- _TASK INSTRUCTIONS_: From top to bottom, return the records that follow exactly.

[Data extracted from a collection]
/---

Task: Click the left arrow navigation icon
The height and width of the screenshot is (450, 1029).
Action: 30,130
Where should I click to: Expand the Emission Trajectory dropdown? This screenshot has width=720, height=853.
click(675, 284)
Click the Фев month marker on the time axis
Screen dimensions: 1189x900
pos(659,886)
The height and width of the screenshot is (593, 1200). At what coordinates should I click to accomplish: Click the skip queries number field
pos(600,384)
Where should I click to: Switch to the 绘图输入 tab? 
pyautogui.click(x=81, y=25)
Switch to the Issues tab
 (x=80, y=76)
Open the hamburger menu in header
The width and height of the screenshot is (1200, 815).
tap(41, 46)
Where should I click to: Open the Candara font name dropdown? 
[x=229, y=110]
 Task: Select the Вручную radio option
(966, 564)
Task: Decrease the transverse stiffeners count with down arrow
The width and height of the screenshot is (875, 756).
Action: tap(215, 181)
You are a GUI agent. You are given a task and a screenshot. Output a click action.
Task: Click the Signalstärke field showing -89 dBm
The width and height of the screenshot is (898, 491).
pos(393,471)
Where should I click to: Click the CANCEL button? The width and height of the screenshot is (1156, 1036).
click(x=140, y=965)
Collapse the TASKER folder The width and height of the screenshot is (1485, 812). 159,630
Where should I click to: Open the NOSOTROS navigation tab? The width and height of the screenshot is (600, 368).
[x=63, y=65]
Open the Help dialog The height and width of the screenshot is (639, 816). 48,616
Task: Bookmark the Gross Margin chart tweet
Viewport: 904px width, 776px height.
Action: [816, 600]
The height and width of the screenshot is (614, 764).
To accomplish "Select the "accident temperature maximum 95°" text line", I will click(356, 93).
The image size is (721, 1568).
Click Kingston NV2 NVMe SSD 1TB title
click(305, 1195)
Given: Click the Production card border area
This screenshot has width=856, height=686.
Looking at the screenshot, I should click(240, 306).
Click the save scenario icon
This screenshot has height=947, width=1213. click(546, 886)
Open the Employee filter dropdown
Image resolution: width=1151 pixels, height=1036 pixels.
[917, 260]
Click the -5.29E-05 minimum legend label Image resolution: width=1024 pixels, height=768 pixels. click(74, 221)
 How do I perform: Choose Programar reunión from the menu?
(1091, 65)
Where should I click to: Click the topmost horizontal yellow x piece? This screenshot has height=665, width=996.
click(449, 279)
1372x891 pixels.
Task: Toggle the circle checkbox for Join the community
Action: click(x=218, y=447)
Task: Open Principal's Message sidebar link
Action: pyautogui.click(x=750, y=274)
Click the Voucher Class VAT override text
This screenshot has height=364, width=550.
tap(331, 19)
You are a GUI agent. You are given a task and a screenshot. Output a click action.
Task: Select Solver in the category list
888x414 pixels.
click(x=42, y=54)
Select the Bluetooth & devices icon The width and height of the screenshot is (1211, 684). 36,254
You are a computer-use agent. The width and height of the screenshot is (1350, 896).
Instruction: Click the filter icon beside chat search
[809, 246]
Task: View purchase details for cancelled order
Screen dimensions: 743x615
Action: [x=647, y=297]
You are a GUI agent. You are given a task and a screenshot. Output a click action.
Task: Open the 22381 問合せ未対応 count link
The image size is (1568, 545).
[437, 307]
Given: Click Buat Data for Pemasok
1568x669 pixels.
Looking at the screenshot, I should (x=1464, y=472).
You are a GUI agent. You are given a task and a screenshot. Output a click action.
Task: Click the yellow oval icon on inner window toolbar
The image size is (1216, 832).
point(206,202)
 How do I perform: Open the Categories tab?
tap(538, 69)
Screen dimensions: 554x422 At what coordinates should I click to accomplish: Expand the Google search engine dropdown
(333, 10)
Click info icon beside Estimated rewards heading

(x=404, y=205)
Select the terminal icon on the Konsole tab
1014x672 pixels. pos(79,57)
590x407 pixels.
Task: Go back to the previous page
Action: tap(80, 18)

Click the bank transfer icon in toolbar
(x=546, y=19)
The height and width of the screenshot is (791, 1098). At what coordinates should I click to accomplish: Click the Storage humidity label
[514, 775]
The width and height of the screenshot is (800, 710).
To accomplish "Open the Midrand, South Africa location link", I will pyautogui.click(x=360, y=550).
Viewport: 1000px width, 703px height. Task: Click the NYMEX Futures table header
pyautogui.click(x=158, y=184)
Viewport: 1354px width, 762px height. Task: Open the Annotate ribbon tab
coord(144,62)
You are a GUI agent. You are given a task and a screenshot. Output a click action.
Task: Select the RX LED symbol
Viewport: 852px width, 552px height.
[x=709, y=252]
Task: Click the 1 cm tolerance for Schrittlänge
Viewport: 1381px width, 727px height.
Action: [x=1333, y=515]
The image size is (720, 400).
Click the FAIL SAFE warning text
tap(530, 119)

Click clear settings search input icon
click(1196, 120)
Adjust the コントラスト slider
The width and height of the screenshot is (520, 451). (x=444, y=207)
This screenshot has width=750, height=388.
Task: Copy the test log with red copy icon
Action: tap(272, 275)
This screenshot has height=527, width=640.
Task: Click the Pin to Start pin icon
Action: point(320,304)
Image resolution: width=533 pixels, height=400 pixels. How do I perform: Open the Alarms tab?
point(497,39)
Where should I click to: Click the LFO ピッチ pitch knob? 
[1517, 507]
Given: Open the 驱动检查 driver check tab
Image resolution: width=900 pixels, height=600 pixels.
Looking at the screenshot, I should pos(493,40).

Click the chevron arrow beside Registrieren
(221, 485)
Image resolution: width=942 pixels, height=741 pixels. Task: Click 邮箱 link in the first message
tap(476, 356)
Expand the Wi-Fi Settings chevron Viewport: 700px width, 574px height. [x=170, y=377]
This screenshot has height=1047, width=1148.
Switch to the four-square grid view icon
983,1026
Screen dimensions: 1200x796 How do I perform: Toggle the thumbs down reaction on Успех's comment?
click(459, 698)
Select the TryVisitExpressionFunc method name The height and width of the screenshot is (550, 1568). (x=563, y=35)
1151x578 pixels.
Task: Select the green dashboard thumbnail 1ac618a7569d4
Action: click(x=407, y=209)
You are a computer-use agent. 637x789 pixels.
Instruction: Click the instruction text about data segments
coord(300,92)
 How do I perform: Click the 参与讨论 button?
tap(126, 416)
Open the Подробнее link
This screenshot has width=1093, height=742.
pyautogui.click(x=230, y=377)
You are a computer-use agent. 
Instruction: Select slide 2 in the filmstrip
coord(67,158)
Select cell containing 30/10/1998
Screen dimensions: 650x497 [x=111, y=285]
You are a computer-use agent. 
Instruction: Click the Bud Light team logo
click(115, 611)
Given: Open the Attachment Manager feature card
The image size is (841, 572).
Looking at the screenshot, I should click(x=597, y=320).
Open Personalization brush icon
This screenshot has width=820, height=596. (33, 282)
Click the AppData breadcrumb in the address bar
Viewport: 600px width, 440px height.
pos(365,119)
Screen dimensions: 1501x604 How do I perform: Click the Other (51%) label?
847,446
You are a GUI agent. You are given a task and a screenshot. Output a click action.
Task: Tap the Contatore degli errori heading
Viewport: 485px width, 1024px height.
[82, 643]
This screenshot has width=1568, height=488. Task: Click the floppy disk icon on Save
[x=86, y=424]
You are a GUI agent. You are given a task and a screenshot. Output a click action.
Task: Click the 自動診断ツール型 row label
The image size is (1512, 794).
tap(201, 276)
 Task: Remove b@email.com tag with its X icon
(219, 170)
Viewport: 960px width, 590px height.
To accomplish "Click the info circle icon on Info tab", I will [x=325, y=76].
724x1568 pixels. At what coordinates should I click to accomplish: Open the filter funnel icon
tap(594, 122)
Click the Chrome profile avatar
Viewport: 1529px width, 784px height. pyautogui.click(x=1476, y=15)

\---

- _RESPONSE TO THE TASK_:
Task: Click the left arrow navigation icon
The height and width of the screenshot is (450, 1029).
Action: 30,130
Where should I click to: Expand the Emission Trajectory dropdown? This screenshot has width=720, height=853.
click(675, 284)
Click the Фев month marker on the time axis
Screen dimensions: 1189x900
pos(659,886)
The height and width of the screenshot is (593, 1200). At what coordinates should I click to accomplish: Click the skip queries number field
pos(600,384)
Where should I click to: Switch to the 绘图输入 tab? 
pyautogui.click(x=81, y=25)
Switch to the Issues tab
 (x=80, y=76)
Open the hamburger menu in header
The width and height of the screenshot is (1200, 815).
tap(41, 46)
Where should I click to: Open the Candara font name dropdown? 
[x=229, y=110]
 Task: Select the Вручную radio option
(966, 564)
Task: Decrease the transverse stiffeners count with down arrow
The width and height of the screenshot is (875, 756).
Action: tap(215, 181)
You are a GUI agent. You are given a task and a screenshot. Output a click action.
Task: Click the Signalstärke field showing -89 dBm
The width and height of the screenshot is (898, 491).
pos(393,471)
Where should I click to: Click the CANCEL button? The width and height of the screenshot is (1156, 1036).
click(x=140, y=965)
Collapse the TASKER folder The width and height of the screenshot is (1485, 812). 159,630
Where should I click to: Open the NOSOTROS navigation tab? The width and height of the screenshot is (600, 368).
[x=63, y=65]
Open the Help dialog The height and width of the screenshot is (639, 816). 48,616
Task: Bookmark the Gross Margin chart tweet
Viewport: 904px width, 776px height.
Action: [816, 600]
The height and width of the screenshot is (614, 764).
To accomplish "Select the "accident temperature maximum 95°" text line", I will click(356, 93).
The image size is (721, 1568).
Click Kingston NV2 NVMe SSD 1TB title
click(305, 1195)
Given: Click the Production card border area
This screenshot has width=856, height=686.
Looking at the screenshot, I should click(240, 306).
Click the save scenario icon
This screenshot has height=947, width=1213. click(546, 886)
Open the Employee filter dropdown
Image resolution: width=1151 pixels, height=1036 pixels.
[917, 260]
Click the -5.29E-05 minimum legend label Image resolution: width=1024 pixels, height=768 pixels. click(74, 221)
 How do I perform: Choose Programar reunión from the menu?
(1091, 65)
Where should I click to: Click the topmost horizontal yellow x piece? This screenshot has height=665, width=996.
click(449, 279)
1372x891 pixels.
Task: Toggle the circle checkbox for Join the community
Action: click(x=218, y=447)
Task: Open Principal's Message sidebar link
Action: pyautogui.click(x=750, y=274)
Click the Voucher Class VAT override text
This screenshot has height=364, width=550.
tap(331, 19)
You are a GUI agent. You are given a task and a screenshot. Output a click action.
Task: Select Solver in the category list
888x414 pixels.
click(x=42, y=54)
Select the Bluetooth & devices icon The width and height of the screenshot is (1211, 684). 36,254
You are a computer-use agent. The width and height of the screenshot is (1350, 896).
Instruction: Click the filter icon beside chat search
[809, 246]
Task: View purchase details for cancelled order
Screen dimensions: 743x615
Action: [x=647, y=297]
You are a GUI agent. You are given a task and a screenshot. Output a click action.
Task: Open the 22381 問合せ未対応 count link
The image size is (1568, 545).
[437, 307]
Given: Click Buat Data for Pemasok
1568x669 pixels.
Looking at the screenshot, I should (x=1464, y=472).
You are a GUI agent. You are given a task and a screenshot. Output a click action.
Task: Click the yellow oval icon on inner window toolbar
The image size is (1216, 832).
point(206,202)
 How do I perform: Open the Categories tab?
tap(538, 69)
Screen dimensions: 554x422 At what coordinates should I click to accomplish: Expand the Google search engine dropdown
(333, 10)
Click info icon beside Estimated rewards heading

(x=404, y=205)
Select the terminal icon on the Konsole tab
1014x672 pixels. pos(79,57)
590x407 pixels.
Task: Go back to the previous page
Action: tap(80, 18)

Click the bank transfer icon in toolbar
(x=546, y=19)
The height and width of the screenshot is (791, 1098). At what coordinates should I click to accomplish: Click the Storage humidity label
[514, 775]
The width and height of the screenshot is (800, 710).
To accomplish "Open the Midrand, South Africa location link", I will pyautogui.click(x=360, y=550).
Viewport: 1000px width, 703px height. Task: Click the NYMEX Futures table header
pyautogui.click(x=158, y=184)
Viewport: 1354px width, 762px height. Task: Open the Annotate ribbon tab
coord(144,62)
You are a GUI agent. You are given a task and a screenshot. Output a click action.
Task: Select the RX LED symbol
Viewport: 852px width, 552px height.
[x=709, y=252]
Task: Click the 1 cm tolerance for Schrittlänge
Viewport: 1381px width, 727px height.
Action: [x=1333, y=515]
The image size is (720, 400).
Click the FAIL SAFE warning text
tap(530, 119)

Click clear settings search input icon
click(1196, 120)
Adjust the コントラスト slider
The width and height of the screenshot is (520, 451). (x=444, y=207)
This screenshot has width=750, height=388.
Task: Copy the test log with red copy icon
Action: tap(272, 275)
This screenshot has height=527, width=640.
Task: Click the Pin to Start pin icon
Action: point(320,304)
Image resolution: width=533 pixels, height=400 pixels. How do I perform: Open the Alarms tab?
point(497,39)
Where should I click to: Click the LFO ピッチ pitch knob? 
[1517, 507]
Given: Open the 驱动检查 driver check tab
Image resolution: width=900 pixels, height=600 pixels.
Looking at the screenshot, I should pos(493,40).

Click the chevron arrow beside Registrieren
(221, 485)
Image resolution: width=942 pixels, height=741 pixels. Task: Click 邮箱 link in the first message
tap(476, 356)
Expand the Wi-Fi Settings chevron Viewport: 700px width, 574px height. [x=170, y=377]
This screenshot has height=1047, width=1148.
Switch to the four-square grid view icon
983,1026
Screen dimensions: 1200x796 How do I perform: Toggle the thumbs down reaction on Успех's comment?
click(459, 698)
Select the TryVisitExpressionFunc method name The height and width of the screenshot is (550, 1568). (x=563, y=35)
1151x578 pixels.
Task: Select the green dashboard thumbnail 1ac618a7569d4
Action: click(x=407, y=209)
You are a computer-use agent. 637x789 pixels.
Instruction: Click the instruction text about data segments
coord(300,92)
 How do I perform: Click the 参与讨论 button?
tap(126, 416)
Open the Подробнее link
This screenshot has width=1093, height=742.
pyautogui.click(x=230, y=377)
You are a computer-use agent. 
Instruction: Select slide 2 in the filmstrip
coord(67,158)
Select cell containing 30/10/1998
Screen dimensions: 650x497 [x=111, y=285]
You are a computer-use agent. 
Instruction: Click the Bud Light team logo
click(115, 611)
Given: Open the Attachment Manager feature card
The image size is (841, 572).
Looking at the screenshot, I should click(x=597, y=320).
Open Personalization brush icon
This screenshot has width=820, height=596. (33, 282)
Click the AppData breadcrumb in the address bar
Viewport: 600px width, 440px height.
pos(365,119)
Screen dimensions: 1501x604 How do I perform: Click the Other (51%) label?
847,446
You are a GUI agent. You are given a task and a screenshot. Output a click action.
Task: Tap the Contatore degli errori heading
Viewport: 485px width, 1024px height.
[82, 643]
This screenshot has width=1568, height=488. Task: Click the floppy disk icon on Save
[x=86, y=424]
You are a GUI agent. You are given a task and a screenshot. Output a click action.
Task: Click the 自動診断ツール型 row label
The image size is (1512, 794).
tap(201, 276)
 Task: Remove b@email.com tag with its X icon
(219, 170)
Viewport: 960px width, 590px height.
To accomplish "Click the info circle icon on Info tab", I will [x=325, y=76].
724x1568 pixels. At what coordinates should I click to accomplish: Open the filter funnel icon
tap(594, 122)
Click the Chrome profile avatar
Viewport: 1529px width, 784px height. pyautogui.click(x=1476, y=15)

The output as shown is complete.